Anyways, Harper and his crew tail Laramie and his family in their car and force them to get into an accident, which leaves the son in a coma and the wife in surgery, losing a spleen. However, both are in stable conditions. The event was very unfortunate and angered me, but let's stay focused on the final results. Laramie's wife and son were in stable conditions. Remember that.
So, fed up with their antics, Laramie finds a way to start getting the members of Harper's team killed one by one. Now, Detective Burton is on the case, who has clues that Laramie is the one responsible for these strange and fatal events, but in the end, Burton decides to look the other way. So, Laramie gets his revenge. Keeps his family. The paparazzi are put in their place…well. Harper is put in his place. The others are killed.
This brings me to the bitter after-taste of the picture. I get two messages from this picture. The first is very important and needed. It says, paparazzi are only interested in making money and not the lives of their subjects or journalistic integrity. Cool.
The next more disturbing message is - I committed murder and conspiracy to commit murder, but that's okay…I'M A CELEBRITY!
Now I am all for movie justice. As far as movies go, I accept eye for an eye as justice to bad guys in films. However, this picture was not eye for an eye. Laramie's family was fine. It would have been more fitting if Laramie put one guy in a coma and surgically removed another guy's spleen, cause that's all the harm his family received. The rest of the paparazzi just go to jail.
No one in his family perished in the accident. Let's say his wife died and his son was in a coma, and in the end the son comes out of it. Now he's lost his wife. I could accept the death of everyone in Harper's team; movie justice. And I could accept the detective looking the other way, because Laramie's wife was murdered. However, she wasn't. She had surgery and recovered fine. How about these guys are put in the hospital and end up in jail when the truth finally comes out? Any of these would have allowed me to accept the ending more than the way they actually ended it.
So with this unbalance of justice, in favor of the celebrity, the message ends up being, "Celebrities can kill people and get away with it, so watch out!"

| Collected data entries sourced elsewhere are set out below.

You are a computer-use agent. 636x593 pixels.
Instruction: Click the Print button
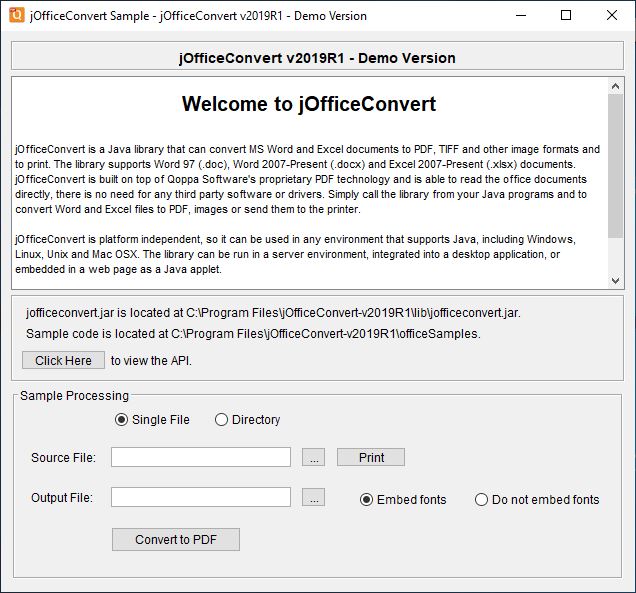coord(371,457)
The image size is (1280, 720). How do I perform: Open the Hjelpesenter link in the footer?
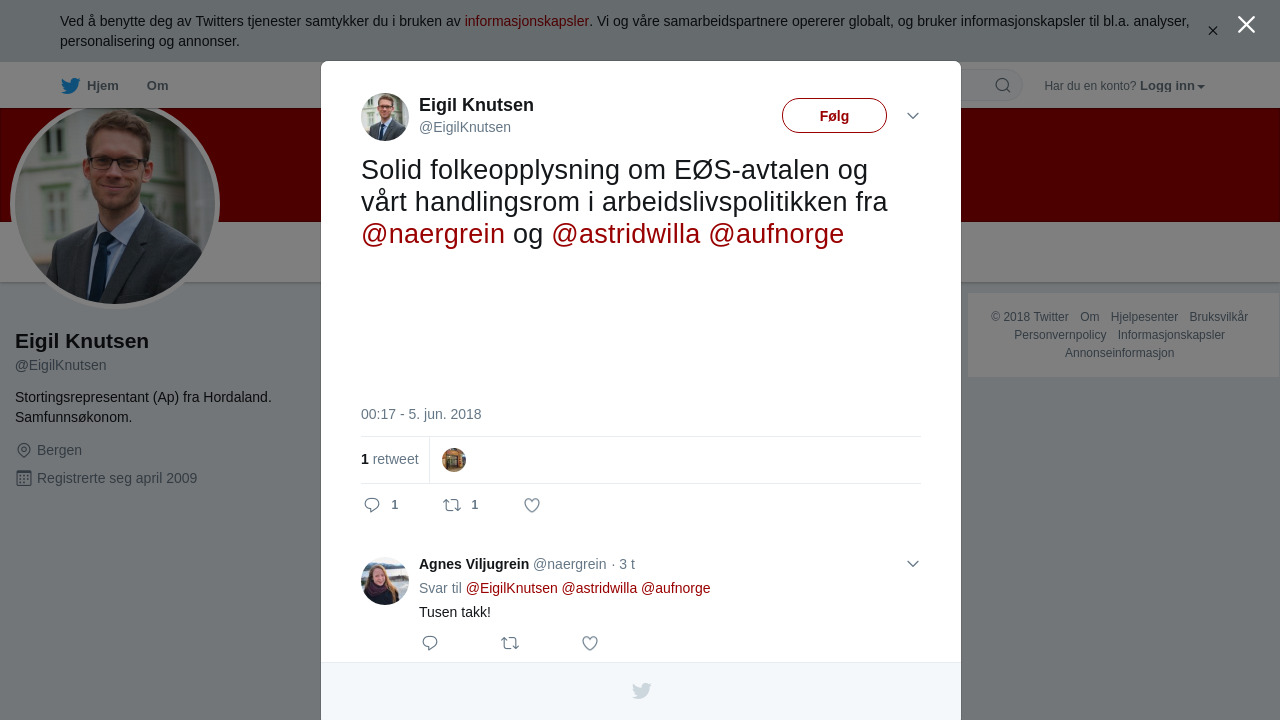coord(1144,317)
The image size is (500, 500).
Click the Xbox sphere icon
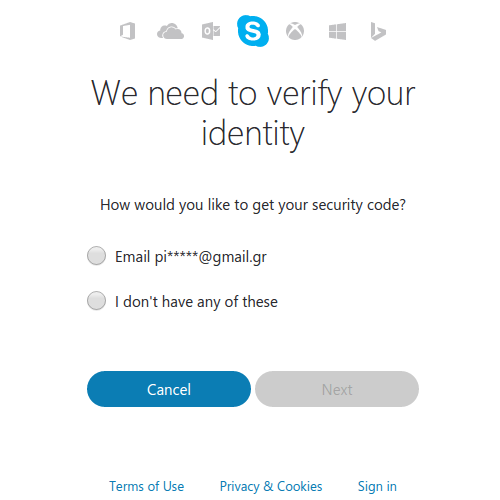295,31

Other than that, the picture was pretty entertaining. I have a couple of mild problems with time and space presented visually by TV director and makeup artist Paul Abascal, but nothing too harsh.
It was nice to see Cole Hauser (Good Will Hunting, Dazed and Confused) in a substantial leading role as Laramie. Hopefully now, he'll get parts where we can see if he can actually present a complex character. Something besides, "my motivation is…I want revenge."
I also enjoyed seeing Robin Tunney return to the screen (The Craft, Empire Records) as Laramie's wife. Dennis Farina (Midnight Run) was fun as Detective Burton and of course Tom Sizemore (Saving Private Ryan) is always good to have around. He played, actually severely OVERPLAYED, the role of Harper.
If you rent this pic, make sure you watch for the extremely funny no-lines cameo from Mel Gibson, whose production company made "Paparazzi."